• PROBLEM
If a line in the entries below includes "node", pick it out and copy it.

[Opening DATA LISTING section]

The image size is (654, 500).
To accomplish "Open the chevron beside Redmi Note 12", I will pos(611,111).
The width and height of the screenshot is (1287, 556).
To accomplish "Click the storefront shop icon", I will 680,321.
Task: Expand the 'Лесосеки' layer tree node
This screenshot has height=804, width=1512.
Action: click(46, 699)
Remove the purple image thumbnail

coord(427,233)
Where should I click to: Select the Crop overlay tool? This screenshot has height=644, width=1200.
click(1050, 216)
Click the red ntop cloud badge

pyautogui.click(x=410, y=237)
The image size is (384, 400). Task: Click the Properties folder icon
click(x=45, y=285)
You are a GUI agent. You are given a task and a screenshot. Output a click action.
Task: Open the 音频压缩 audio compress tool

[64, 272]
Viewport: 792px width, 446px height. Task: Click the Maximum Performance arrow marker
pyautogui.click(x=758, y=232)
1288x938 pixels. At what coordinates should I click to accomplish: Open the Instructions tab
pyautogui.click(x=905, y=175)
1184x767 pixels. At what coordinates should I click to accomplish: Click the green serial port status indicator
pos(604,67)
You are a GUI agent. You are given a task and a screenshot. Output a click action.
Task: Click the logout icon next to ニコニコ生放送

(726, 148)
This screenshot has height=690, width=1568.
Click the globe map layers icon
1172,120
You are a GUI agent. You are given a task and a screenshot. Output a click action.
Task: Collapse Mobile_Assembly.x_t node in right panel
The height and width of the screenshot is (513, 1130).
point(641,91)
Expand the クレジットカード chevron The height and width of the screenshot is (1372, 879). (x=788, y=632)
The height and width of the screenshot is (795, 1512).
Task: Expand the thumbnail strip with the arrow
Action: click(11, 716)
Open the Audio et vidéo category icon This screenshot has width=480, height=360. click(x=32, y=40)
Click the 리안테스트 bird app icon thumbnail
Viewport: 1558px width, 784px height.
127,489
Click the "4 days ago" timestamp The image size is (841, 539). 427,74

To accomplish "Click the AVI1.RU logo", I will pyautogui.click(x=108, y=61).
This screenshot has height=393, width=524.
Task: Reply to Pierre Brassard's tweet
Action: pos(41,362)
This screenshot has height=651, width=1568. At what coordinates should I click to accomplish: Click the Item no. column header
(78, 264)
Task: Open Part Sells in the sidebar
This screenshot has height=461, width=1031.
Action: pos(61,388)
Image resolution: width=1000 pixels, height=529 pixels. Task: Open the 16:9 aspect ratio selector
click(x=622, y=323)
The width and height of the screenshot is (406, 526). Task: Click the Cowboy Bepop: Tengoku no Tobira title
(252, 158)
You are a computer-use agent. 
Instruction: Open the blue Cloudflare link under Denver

[Closing DATA LISTING section]

• WRITTEN SOLUTION
Task: Expand the 'Лесосеки' layer tree node
Task: Collapse Mobile_Assembly.x_t node in right panel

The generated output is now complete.